MicroRNAs (miRNAs) have complementary sequences in the 3' UTR and 5' UTR of target mRNAs of protein-coding genes, and cause mRNA cleavage or repression of translational machinery. In diseased vascular vessels, miRNAs are dysregulated and highly expressed. miR-33 is found in cardiovascular diseases.[94] It is involved in atherosclerotic initiation and progression including lipid metabolism, insulin signaling and glucose homeostatis, cell type progression and proliferation, and myeloid cell differentiation. It was found in rodents that the inhibition of miR-33 will raise HDL level and the expression of miR-33 is down-regulated in humans with atherosclerotic plaques.[95][96][97][98]

miR-33a and miR-33b are located on intron 16 of human sterol regulatory element-binding protein 2 (SREBP2) gene on chromosome 22 and intron 17 of SREBP1 gene on chromosome 17.[99] miR-33a/b regulates cholesterol/lipid homeostatis by binding in the 3’UTRs of genes involved in cholesterol transport such as ATP binding cassette (ABC) transporters and enhance or represses its expression. Study have shown that ABCA1 mediates transport of cholesterol from peripheral tissues to Apolipoprotein-1 and it is also important in the reverse cholesterol transport pathway, where cholesterol is delivered from peripheral tissue to the liver, where it can be excreted into bile or converted to bile acids prior to excretion.[94] Therefore, we know that ABCA1 plays an important role in preventing cholesterol accumulation in macrophages. By enhancing miR-33 function, the level of ABCA1 is decreased, leading to decrease cellular cholesterol efflux to apoA-1. On the other hand, by inhibiting miR-33 function, the level of ABCA1 is increased and increases the cholesterol efflux to apoA-1. Suppression of miR-33 will lead to less cellular cholesterol and higher plasma HDL level through the regulation of ABCA1 expression.[100]

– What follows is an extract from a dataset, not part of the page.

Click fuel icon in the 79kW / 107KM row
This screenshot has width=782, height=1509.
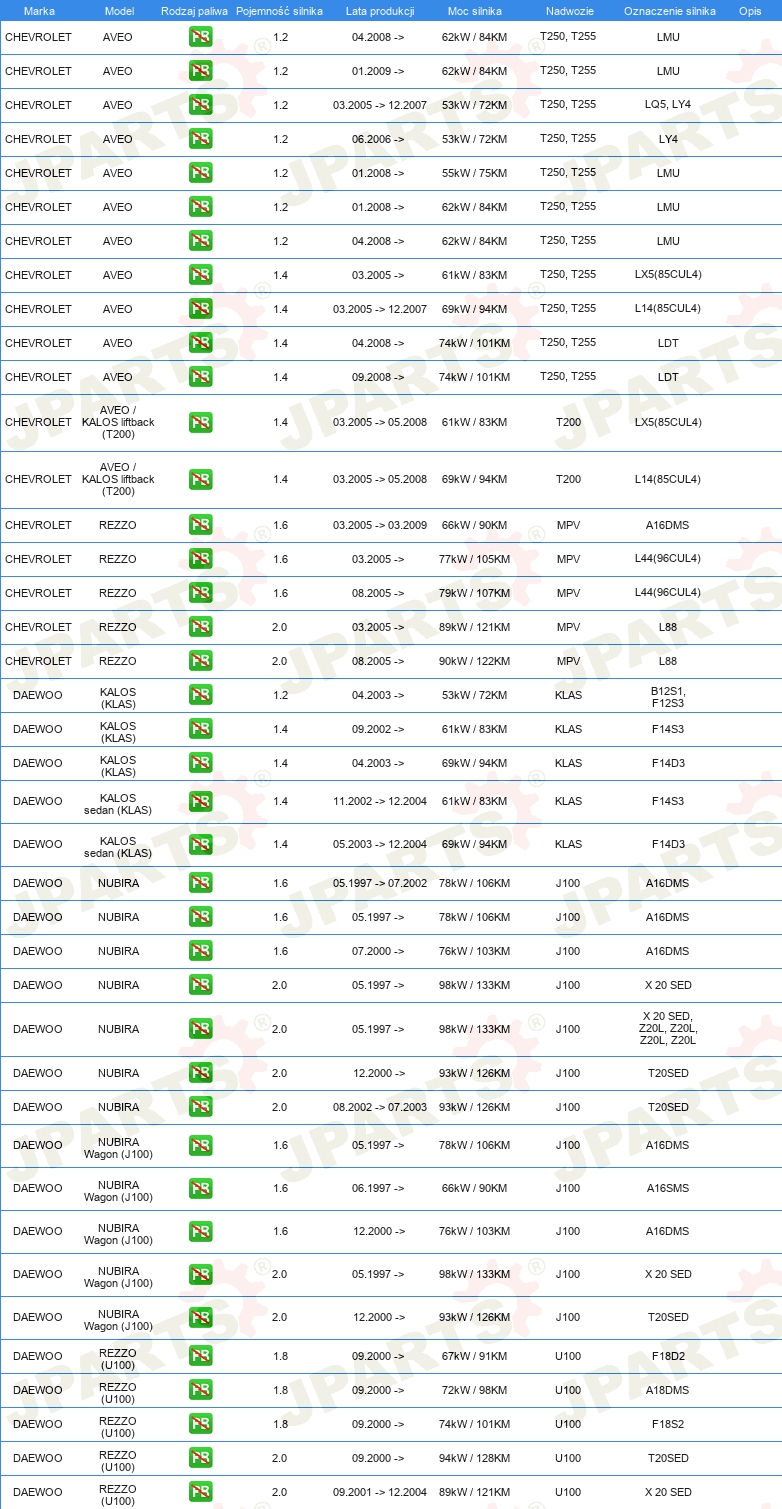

The sugar, cyclodextrin, removed cholesterol that had built up in the arteries of mice fed a high-fat diet.[101][102]

DNA damage

Aging is the most important risk factor for cardiovascular problems. The causative basis by which aging mediates its impact, independently of other recognized risk factors, remains to be determined. Evidence has been reviewed for a key role of DNA damage in vascular aging.[103][104][105] 8-oxoG, a common type of oxidative damage in DNA, is found to accumulate in plaque vascular smooth muscle cells, macrophages and endothelial cells,[106] thus linking DNA damage to plaque formation. DNA strand breaks also increased in atherosclerotic plaques.[106] Werner syndrome (WS) is a premature aging condition in humans.[107] WS is caused by a genetic defect in a RecQ helicase that is employed in several repair processes that remove damages from DNA. WS patients develop a considerable burden of atherosclerotic plaques in their coronary arteries and aorta: calcification of the aortic valve is also frequently observed.[104] These findings link excessive unrepaired DNA damage to premature aging and early atherosclerotic plaque development (see DNA damage theory of aging).

Microorganisms

Microorganisms, living in the body (all together called microbiome), can contribute to atherosclerosis in many ways: modulation of the immune system, changes in metabolism, processing of nutrients and production of certain metabolites that can get into blood circulation.[108] One of such metabolites, produced by gut bacteria, is trimethylamine N-oxide (TMAO). Its levels have been associated with atherosclerosis in human studies and animal research suggest that there can be a causal relation. An association between the bacterial genes encoding trimethylamine lyases — the enzymes involved in TMAO generation — and atherosclerosis has been noted.[109][108]

Some controversial research has suggested a link between atherosclerosis and the presence of several different nanobacteria in the arteries, e.g., Chlamydophila pneumoniae,[citation needed] though trials of current antibiotic treatments known to be usually effective in suppressing growth or killing these bacteria have not been successful in improving outcomes.